Implement the ‘grey rock method’

In many cases, a narcissist wants some sort of reaction out of you, or at least your rapt attention. By not giving them that, they’ll likely lose interest and move on to someone else.

This is essentially the “grey rock method,” or not engaging and instead being unresponsive to the other person (like a rock). It can be especially helpful in cases of narcissistic abuse.

Plan ahead

Only have a few minutes to talk? Or don’t have the energy to listen to them drone on and on? Danley suggests letting the person know ahead of time that you only have a few free minutes to chat.

Set boundaries

While this one can be difficult, it’s so important, especially when the person is being condescending. “Let them know that you will be happy to keep talking if they keep it respectful,” Danley says. “And if they are unable to, end the conversation.”

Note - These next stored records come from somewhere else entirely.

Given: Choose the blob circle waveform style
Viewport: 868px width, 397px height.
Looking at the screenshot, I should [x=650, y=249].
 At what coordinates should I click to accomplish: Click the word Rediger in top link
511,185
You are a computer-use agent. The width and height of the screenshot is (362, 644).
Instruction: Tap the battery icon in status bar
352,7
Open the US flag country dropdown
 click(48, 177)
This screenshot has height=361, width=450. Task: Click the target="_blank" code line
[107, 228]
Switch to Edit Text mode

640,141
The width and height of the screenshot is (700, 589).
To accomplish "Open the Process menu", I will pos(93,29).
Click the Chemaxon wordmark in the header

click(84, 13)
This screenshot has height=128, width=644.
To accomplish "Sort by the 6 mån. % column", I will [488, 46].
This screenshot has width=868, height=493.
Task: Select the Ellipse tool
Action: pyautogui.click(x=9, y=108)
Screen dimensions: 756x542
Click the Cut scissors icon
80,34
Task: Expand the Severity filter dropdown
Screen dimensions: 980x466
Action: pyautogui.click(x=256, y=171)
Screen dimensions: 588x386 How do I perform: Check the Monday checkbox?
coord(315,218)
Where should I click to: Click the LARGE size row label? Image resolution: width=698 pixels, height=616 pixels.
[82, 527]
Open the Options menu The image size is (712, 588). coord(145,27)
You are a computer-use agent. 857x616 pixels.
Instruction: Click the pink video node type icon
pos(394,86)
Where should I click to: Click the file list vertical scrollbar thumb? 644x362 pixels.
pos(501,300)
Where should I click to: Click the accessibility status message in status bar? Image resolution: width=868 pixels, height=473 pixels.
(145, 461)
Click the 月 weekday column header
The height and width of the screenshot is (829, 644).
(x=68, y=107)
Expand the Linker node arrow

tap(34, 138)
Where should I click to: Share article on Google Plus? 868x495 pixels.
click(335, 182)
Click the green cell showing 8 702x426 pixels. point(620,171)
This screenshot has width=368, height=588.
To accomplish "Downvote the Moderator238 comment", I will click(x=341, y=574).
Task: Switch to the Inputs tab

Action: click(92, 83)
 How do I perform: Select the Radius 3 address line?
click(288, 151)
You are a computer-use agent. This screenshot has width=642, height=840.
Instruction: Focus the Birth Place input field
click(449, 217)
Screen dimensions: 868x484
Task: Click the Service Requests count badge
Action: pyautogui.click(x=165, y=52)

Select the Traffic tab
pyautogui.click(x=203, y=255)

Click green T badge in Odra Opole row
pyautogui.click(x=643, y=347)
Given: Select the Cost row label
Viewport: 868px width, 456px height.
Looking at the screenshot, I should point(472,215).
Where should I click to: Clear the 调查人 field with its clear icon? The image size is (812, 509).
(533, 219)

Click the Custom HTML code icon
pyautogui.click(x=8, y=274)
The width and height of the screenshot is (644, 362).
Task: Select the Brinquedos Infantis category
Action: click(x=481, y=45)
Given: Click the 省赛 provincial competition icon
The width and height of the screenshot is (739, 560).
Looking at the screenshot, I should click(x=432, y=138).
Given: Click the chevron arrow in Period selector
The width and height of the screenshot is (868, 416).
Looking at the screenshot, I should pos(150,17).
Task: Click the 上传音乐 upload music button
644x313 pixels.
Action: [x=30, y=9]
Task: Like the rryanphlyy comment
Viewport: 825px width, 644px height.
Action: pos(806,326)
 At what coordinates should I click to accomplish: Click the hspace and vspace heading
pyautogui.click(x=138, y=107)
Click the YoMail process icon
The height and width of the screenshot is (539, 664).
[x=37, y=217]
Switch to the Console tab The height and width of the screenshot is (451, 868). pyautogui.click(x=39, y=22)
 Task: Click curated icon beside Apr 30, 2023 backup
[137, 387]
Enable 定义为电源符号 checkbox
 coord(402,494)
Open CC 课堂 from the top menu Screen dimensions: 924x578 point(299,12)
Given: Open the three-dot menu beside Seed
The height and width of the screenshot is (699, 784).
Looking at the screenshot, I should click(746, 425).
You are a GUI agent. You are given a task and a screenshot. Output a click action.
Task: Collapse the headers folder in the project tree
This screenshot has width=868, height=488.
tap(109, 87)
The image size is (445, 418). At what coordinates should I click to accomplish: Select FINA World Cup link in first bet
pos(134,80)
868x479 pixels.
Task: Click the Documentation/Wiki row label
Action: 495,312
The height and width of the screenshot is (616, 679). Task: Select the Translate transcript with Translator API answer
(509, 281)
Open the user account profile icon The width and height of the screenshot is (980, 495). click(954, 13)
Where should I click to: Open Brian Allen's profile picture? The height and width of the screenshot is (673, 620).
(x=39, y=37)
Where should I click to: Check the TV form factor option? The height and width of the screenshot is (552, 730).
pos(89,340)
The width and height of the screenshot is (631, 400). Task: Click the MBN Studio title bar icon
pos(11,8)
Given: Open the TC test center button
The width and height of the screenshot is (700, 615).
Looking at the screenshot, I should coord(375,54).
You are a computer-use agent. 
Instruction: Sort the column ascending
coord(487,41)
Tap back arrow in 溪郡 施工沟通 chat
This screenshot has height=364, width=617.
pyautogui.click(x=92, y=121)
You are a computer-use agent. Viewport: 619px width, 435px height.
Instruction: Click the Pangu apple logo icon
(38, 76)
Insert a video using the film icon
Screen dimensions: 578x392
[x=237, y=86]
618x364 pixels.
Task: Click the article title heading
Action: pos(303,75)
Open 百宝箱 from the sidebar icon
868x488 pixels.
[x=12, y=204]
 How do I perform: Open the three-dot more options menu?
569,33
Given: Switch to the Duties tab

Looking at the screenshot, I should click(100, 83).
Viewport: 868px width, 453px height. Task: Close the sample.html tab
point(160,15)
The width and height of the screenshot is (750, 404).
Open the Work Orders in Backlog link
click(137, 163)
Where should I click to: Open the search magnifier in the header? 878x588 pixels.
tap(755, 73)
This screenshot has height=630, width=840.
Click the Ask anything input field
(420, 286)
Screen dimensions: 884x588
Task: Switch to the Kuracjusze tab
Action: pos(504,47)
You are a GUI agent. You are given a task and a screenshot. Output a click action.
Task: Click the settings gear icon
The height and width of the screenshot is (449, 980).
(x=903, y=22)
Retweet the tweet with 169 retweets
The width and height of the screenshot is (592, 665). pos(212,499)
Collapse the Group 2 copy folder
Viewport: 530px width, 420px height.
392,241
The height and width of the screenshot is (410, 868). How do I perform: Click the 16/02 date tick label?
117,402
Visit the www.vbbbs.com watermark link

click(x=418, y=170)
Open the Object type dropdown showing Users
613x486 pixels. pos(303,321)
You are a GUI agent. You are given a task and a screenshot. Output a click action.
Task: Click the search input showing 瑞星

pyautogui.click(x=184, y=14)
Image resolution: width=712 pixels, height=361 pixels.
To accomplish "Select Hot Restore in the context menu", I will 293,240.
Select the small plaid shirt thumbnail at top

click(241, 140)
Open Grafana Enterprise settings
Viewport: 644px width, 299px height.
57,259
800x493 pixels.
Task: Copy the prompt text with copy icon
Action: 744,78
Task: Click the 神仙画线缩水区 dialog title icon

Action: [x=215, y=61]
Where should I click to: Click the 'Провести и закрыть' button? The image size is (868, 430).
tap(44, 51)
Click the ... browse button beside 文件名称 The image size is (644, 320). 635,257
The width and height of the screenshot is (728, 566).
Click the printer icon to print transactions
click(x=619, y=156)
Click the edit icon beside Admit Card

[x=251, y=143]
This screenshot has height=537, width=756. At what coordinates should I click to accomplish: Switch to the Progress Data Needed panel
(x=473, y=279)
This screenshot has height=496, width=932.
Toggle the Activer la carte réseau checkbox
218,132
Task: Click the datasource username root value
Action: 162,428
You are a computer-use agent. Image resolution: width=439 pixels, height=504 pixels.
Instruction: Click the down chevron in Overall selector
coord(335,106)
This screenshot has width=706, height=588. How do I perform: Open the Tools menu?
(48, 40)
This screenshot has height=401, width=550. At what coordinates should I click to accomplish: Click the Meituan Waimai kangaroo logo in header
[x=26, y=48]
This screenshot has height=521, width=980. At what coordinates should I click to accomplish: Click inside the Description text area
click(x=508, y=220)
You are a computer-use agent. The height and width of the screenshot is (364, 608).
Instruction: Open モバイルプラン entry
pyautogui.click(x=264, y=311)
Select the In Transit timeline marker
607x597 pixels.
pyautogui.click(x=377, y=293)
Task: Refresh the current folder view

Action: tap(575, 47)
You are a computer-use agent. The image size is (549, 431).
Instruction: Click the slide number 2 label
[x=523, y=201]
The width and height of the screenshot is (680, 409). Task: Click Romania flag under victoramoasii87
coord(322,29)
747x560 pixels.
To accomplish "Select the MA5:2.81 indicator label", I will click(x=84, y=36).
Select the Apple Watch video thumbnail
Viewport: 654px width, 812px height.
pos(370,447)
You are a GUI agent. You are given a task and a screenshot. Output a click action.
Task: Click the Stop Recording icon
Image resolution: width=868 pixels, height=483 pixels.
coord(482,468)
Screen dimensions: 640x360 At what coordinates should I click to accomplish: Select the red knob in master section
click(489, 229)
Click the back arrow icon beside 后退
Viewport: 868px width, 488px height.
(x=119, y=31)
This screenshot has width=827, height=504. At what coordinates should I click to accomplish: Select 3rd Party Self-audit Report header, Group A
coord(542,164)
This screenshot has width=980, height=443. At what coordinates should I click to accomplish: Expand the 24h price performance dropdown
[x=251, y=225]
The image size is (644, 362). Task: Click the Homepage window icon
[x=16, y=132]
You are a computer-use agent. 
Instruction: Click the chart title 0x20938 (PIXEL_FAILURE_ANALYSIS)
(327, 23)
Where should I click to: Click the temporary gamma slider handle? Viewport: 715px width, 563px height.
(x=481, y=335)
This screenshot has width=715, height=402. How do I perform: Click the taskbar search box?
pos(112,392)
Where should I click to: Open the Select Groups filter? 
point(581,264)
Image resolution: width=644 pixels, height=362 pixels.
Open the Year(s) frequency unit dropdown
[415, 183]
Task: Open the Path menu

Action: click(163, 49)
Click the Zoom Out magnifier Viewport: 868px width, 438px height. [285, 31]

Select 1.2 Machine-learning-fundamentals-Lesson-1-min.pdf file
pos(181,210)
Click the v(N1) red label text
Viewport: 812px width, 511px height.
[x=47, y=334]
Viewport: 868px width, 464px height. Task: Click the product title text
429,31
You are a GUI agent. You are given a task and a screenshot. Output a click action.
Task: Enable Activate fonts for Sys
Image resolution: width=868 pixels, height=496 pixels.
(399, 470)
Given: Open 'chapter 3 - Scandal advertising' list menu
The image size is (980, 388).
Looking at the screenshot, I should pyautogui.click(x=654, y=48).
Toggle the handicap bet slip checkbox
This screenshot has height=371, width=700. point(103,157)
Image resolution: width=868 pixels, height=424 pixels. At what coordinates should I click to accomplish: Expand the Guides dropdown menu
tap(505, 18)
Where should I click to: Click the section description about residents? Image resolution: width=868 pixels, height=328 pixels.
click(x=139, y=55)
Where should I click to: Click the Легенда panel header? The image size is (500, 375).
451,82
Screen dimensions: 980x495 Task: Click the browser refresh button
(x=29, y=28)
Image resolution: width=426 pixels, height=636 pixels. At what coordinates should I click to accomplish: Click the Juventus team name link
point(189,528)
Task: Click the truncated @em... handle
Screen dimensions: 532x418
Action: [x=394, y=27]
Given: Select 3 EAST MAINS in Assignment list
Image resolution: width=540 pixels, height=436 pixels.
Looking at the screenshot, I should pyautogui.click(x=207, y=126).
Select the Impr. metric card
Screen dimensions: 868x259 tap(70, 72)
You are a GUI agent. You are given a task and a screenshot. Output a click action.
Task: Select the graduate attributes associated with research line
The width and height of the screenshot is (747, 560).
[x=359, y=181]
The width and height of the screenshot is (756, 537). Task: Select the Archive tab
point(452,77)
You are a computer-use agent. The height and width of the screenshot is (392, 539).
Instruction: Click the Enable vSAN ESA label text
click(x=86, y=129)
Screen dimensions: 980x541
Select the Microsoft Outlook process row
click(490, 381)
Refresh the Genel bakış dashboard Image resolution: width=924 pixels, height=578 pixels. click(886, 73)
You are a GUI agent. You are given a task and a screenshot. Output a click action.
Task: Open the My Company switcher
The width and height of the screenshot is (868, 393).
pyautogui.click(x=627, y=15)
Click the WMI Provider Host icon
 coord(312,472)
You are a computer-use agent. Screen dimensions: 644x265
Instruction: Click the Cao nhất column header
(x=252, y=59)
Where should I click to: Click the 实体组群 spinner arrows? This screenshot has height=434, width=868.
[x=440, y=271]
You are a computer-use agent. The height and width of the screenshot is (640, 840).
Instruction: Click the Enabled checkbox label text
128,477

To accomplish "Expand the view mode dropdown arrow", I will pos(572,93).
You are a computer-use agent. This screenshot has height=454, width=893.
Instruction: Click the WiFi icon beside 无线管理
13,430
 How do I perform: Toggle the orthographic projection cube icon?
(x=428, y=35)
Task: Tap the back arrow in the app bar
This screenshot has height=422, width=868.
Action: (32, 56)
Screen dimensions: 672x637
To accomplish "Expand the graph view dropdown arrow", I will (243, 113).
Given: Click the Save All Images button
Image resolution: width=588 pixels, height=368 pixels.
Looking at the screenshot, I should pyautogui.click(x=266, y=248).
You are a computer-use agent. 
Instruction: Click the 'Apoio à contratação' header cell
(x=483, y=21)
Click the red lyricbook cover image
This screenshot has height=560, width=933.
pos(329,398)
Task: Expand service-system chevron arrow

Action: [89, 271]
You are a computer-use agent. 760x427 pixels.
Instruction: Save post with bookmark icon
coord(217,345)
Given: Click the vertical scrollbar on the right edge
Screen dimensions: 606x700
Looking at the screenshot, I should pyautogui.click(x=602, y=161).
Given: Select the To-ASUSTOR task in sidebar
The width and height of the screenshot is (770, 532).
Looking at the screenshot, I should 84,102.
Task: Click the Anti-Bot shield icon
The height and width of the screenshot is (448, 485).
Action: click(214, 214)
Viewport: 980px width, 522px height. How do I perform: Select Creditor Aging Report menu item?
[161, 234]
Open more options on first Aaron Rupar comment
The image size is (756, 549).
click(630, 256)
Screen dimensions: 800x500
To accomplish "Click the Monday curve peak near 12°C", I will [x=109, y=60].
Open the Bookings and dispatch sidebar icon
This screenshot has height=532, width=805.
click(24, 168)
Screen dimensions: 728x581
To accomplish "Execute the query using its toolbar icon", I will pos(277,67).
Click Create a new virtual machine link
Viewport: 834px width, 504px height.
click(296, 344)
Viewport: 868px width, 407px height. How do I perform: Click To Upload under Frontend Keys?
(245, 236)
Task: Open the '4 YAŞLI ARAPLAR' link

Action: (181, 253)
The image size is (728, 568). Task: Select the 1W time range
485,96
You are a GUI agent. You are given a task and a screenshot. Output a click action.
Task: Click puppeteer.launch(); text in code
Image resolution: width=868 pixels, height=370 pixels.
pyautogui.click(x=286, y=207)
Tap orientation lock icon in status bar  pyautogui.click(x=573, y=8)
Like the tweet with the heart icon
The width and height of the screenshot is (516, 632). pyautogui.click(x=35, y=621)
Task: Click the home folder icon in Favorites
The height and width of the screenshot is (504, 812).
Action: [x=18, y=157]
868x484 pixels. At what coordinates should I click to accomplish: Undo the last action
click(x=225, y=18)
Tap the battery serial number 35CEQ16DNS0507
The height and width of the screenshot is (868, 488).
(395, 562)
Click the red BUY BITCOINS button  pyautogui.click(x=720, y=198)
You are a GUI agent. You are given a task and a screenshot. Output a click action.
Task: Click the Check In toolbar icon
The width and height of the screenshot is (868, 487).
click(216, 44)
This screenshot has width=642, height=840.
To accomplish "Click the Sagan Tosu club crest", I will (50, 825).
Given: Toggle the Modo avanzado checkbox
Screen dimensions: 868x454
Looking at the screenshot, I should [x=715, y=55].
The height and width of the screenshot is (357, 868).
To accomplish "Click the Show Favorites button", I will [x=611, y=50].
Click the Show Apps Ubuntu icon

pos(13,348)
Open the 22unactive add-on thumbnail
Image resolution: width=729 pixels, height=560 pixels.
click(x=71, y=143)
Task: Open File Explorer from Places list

Know when it’s time to leave

If positive change isn’t happening, don’t blame yourself, feel like the onus is on you, or put more into the relationship than you have the space for. You are allowed to step away. That doesn’t make you a “bad” person. “Sometimes the effort is just not worth it,” Dr. Tierney says, “and it is best to just leave the conversation as soon as possible.”

Regardless of the situation, remember to practice self-care. Lean on loved ones you can trust, try to get enough sleep, engage in hobbies that make you feel good, that kind of thing. Dealing with a conversational narcissist can be exhausting and difficult, in which you may feel powerless. What you do have control over, though, is how you treat yourself.